THE DATA.
# # #
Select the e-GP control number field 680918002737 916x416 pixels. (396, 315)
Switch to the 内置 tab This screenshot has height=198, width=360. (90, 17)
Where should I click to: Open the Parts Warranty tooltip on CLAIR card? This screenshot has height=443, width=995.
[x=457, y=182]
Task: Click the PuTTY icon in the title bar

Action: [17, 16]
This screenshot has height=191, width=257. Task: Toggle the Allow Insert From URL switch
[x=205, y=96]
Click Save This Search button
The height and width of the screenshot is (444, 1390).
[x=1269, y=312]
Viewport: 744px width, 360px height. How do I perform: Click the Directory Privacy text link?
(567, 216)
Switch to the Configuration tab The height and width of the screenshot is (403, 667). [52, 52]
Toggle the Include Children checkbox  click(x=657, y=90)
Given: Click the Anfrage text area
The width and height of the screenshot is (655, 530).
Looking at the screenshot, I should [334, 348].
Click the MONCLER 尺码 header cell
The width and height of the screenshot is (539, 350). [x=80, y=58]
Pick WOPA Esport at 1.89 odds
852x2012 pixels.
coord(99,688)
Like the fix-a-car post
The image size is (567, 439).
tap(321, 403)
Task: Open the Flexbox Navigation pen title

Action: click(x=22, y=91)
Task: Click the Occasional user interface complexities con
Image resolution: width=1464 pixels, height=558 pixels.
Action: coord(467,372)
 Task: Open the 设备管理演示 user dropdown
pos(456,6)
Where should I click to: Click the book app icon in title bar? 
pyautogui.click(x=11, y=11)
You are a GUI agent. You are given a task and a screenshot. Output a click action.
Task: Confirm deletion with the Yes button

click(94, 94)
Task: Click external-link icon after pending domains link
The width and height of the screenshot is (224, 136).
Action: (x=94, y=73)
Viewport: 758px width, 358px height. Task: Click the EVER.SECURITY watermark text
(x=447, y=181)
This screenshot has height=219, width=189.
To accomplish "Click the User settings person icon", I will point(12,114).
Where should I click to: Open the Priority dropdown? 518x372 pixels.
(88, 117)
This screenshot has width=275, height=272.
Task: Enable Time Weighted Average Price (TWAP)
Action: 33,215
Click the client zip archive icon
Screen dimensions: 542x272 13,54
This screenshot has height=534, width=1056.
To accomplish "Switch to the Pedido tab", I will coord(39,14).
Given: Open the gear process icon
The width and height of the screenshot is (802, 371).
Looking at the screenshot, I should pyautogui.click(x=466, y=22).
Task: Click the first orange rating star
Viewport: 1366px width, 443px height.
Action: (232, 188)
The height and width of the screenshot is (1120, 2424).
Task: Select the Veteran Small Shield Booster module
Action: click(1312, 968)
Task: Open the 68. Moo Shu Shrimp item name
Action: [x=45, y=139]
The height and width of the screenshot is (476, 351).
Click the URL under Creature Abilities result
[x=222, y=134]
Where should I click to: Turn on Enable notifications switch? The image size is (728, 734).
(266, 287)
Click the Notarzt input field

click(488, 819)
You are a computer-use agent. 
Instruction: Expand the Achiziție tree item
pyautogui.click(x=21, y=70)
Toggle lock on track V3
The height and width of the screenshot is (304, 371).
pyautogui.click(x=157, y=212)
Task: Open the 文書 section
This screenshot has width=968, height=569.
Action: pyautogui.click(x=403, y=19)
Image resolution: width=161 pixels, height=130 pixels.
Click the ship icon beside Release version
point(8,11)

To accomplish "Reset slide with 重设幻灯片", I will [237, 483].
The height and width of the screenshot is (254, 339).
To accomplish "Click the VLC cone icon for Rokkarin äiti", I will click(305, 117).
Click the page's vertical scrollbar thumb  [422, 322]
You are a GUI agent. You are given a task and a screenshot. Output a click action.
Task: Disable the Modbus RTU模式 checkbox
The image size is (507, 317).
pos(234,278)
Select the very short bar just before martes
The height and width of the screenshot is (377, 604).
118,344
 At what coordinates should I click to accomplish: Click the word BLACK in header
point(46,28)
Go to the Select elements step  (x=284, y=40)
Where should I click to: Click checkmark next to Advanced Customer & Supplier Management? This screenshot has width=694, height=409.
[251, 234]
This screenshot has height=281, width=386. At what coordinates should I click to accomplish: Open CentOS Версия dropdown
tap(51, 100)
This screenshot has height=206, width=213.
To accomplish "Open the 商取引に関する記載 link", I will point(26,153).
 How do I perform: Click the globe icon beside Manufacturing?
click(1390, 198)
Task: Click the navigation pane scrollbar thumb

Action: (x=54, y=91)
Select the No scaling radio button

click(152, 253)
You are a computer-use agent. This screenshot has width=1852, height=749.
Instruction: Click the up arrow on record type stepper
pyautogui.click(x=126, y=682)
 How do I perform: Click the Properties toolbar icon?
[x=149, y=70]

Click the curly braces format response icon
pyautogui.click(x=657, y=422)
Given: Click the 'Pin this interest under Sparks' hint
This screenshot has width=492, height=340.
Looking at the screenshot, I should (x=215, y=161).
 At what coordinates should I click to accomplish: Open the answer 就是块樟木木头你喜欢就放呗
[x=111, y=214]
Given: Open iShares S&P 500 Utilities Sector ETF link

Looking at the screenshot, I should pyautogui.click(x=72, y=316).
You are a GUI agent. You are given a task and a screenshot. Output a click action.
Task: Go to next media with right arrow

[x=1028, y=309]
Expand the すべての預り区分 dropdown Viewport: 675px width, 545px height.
# # #
DESCRIPTION OF THE TASK.
Write out the full listing without altering anything.

EXERCISE OUTPUT.
Select the e-GP control number field 680918002737 916x416 pixels. (396, 315)
Switch to the 内置 tab This screenshot has height=198, width=360. (90, 17)
Where should I click to: Open the Parts Warranty tooltip on CLAIR card? This screenshot has height=443, width=995.
[x=457, y=182]
Task: Click the PuTTY icon in the title bar

Action: [17, 16]
This screenshot has height=191, width=257. Task: Toggle the Allow Insert From URL switch
[x=205, y=96]
Click Save This Search button
The height and width of the screenshot is (444, 1390).
[x=1269, y=312]
Viewport: 744px width, 360px height. How do I perform: Click the Directory Privacy text link?
(567, 216)
Switch to the Configuration tab The height and width of the screenshot is (403, 667). [52, 52]
Toggle the Include Children checkbox  click(x=657, y=90)
Given: Click the Anfrage text area
The width and height of the screenshot is (655, 530).
Looking at the screenshot, I should [334, 348].
Click the MONCLER 尺码 header cell
The width and height of the screenshot is (539, 350). [x=80, y=58]
Pick WOPA Esport at 1.89 odds
852x2012 pixels.
coord(99,688)
Like the fix-a-car post
The image size is (567, 439).
tap(321, 403)
Task: Open the Flexbox Navigation pen title

Action: click(x=22, y=91)
Task: Click the Occasional user interface complexities con
Image resolution: width=1464 pixels, height=558 pixels.
Action: coord(467,372)
 Task: Open the 设备管理演示 user dropdown
pos(456,6)
Where should I click to: Click the book app icon in title bar? 
pyautogui.click(x=11, y=11)
You are a GUI agent. You are given a task and a screenshot. Output a click action.
Task: Confirm deletion with the Yes button

click(94, 94)
Task: Click external-link icon after pending domains link
The width and height of the screenshot is (224, 136).
Action: (x=94, y=73)
Viewport: 758px width, 358px height. Task: Click the EVER.SECURITY watermark text
(x=447, y=181)
This screenshot has height=219, width=189.
To accomplish "Click the User settings person icon", I will point(12,114).
Where should I click to: Open the Priority dropdown? 518x372 pixels.
(88, 117)
This screenshot has width=275, height=272.
Task: Enable Time Weighted Average Price (TWAP)
Action: 33,215
Click the client zip archive icon
Screen dimensions: 542x272 13,54
This screenshot has height=534, width=1056.
To accomplish "Switch to the Pedido tab", I will coord(39,14).
Given: Open the gear process icon
The width and height of the screenshot is (802, 371).
Looking at the screenshot, I should pyautogui.click(x=466, y=22).
Task: Click the first orange rating star
Viewport: 1366px width, 443px height.
Action: (232, 188)
The height and width of the screenshot is (1120, 2424).
Task: Select the Veteran Small Shield Booster module
Action: click(1312, 968)
Task: Open the 68. Moo Shu Shrimp item name
Action: [x=45, y=139]
The height and width of the screenshot is (476, 351).
Click the URL under Creature Abilities result
[x=222, y=134]
Where should I click to: Turn on Enable notifications switch? The image size is (728, 734).
(266, 287)
Click the Notarzt input field

click(488, 819)
You are a computer-use agent. 
Instruction: Expand the Achiziție tree item
pyautogui.click(x=21, y=70)
Toggle lock on track V3
The height and width of the screenshot is (304, 371).
pyautogui.click(x=157, y=212)
Task: Open the 文書 section
This screenshot has width=968, height=569.
Action: pyautogui.click(x=403, y=19)
Image resolution: width=161 pixels, height=130 pixels.
Click the ship icon beside Release version
point(8,11)

To accomplish "Reset slide with 重设幻灯片", I will [237, 483].
The height and width of the screenshot is (254, 339).
To accomplish "Click the VLC cone icon for Rokkarin äiti", I will click(305, 117).
Click the page's vertical scrollbar thumb  [422, 322]
You are a GUI agent. You are given a task and a screenshot. Output a click action.
Task: Disable the Modbus RTU模式 checkbox
The image size is (507, 317).
pos(234,278)
Select the very short bar just before martes
The height and width of the screenshot is (377, 604).
118,344
 At what coordinates should I click to accomplish: Click the word BLACK in header
point(46,28)
Go to the Select elements step  (x=284, y=40)
Where should I click to: Click checkmark next to Advanced Customer & Supplier Management? This screenshot has width=694, height=409.
[251, 234]
This screenshot has height=281, width=386. At what coordinates should I click to accomplish: Open CentOS Версия dropdown
tap(51, 100)
This screenshot has height=206, width=213.
To accomplish "Open the 商取引に関する記載 link", I will point(26,153).
 How do I perform: Click the globe icon beside Manufacturing?
click(1390, 198)
Task: Click the navigation pane scrollbar thumb

Action: (x=54, y=91)
Select the No scaling radio button

click(152, 253)
You are a computer-use agent. This screenshot has width=1852, height=749.
Instruction: Click the up arrow on record type stepper
pyautogui.click(x=126, y=682)
 How do I perform: Click the Properties toolbar icon?
[x=149, y=70]

Click the curly braces format response icon
pyautogui.click(x=657, y=422)
Given: Click the 'Pin this interest under Sparks' hint
This screenshot has width=492, height=340.
Looking at the screenshot, I should (x=215, y=161).
 At what coordinates should I click to accomplish: Open the answer 就是块樟木木头你喜欢就放呗
[x=111, y=214]
Given: Open iShares S&P 500 Utilities Sector ETF link

Looking at the screenshot, I should pyautogui.click(x=72, y=316).
You are a GUI agent. You are given a task and a screenshot. Output a click action.
Task: Go to next media with right arrow

[x=1028, y=309]
Expand the すべての預り区分 dropdown Viewport: 675px width, 545px height.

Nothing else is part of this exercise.